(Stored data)
----------------------------------------
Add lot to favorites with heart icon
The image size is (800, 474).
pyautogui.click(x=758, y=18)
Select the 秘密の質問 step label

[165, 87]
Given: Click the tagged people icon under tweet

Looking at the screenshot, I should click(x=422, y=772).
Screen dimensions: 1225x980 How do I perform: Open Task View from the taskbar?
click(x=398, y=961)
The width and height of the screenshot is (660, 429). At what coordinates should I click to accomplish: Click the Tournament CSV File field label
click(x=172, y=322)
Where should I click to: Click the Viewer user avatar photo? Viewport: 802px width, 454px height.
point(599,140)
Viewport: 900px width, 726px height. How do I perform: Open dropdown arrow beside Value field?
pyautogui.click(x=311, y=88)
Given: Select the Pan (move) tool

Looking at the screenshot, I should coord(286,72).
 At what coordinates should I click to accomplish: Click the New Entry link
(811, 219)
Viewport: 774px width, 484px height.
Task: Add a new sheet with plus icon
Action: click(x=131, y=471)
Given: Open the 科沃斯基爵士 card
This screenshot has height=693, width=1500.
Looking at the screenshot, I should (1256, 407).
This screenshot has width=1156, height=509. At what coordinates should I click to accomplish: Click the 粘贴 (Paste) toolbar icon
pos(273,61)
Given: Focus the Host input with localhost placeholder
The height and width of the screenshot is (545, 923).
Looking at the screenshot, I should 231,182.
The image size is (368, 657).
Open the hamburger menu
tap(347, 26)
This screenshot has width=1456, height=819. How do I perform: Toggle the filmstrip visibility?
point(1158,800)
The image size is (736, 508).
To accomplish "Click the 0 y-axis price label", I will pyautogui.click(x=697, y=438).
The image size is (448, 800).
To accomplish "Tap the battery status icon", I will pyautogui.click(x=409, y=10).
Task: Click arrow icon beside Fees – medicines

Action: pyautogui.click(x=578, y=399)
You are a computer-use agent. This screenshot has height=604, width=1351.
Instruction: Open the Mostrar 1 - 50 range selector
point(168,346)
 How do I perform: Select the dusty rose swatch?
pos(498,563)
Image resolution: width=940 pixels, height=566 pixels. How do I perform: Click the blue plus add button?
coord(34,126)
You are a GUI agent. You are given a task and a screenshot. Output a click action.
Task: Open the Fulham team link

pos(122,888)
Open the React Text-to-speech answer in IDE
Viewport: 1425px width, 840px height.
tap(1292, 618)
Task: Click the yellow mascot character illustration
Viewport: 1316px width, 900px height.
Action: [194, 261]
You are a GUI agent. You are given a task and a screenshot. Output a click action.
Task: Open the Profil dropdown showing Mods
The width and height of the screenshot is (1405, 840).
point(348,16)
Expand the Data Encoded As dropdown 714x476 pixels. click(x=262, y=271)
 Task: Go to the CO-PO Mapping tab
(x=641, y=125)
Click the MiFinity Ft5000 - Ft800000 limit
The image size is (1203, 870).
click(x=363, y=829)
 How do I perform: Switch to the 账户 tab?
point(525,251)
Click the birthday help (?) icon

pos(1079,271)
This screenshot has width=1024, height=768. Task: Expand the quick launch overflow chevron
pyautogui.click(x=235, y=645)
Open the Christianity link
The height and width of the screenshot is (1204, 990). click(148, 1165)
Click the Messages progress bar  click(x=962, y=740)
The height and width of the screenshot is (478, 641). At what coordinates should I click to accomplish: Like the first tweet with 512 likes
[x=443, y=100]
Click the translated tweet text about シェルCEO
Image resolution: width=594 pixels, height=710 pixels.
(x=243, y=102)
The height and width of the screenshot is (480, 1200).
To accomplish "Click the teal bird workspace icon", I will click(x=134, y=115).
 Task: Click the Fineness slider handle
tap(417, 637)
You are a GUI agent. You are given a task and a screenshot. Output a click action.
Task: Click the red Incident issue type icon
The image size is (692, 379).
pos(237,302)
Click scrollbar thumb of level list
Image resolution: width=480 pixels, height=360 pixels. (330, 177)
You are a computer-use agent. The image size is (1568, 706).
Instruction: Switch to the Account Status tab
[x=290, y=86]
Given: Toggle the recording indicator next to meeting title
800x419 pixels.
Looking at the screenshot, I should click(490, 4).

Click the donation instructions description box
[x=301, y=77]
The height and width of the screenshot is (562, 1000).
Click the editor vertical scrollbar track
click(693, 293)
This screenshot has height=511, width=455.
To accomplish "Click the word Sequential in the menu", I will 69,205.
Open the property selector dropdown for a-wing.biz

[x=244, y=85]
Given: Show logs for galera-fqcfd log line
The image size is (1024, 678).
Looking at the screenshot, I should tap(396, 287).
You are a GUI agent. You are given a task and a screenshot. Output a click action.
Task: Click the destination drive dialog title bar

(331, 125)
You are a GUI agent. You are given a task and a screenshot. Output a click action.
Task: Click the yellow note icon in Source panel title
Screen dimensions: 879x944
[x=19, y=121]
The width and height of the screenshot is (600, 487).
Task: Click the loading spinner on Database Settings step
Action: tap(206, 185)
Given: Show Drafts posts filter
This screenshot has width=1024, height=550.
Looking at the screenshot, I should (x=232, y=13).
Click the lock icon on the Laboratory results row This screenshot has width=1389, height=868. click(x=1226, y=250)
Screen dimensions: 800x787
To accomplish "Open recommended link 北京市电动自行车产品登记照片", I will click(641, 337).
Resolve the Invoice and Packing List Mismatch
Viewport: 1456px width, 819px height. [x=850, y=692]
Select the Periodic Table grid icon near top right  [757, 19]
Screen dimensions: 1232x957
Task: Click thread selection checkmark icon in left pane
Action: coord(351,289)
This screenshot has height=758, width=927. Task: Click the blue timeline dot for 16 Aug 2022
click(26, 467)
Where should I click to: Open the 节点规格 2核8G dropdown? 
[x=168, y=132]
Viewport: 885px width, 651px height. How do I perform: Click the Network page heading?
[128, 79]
----------------------------------------
(PROBLEM TO WORK ON): Determine how many lines above contain "computer" as a word or string. Give the number alone.

(OUTPUT): 2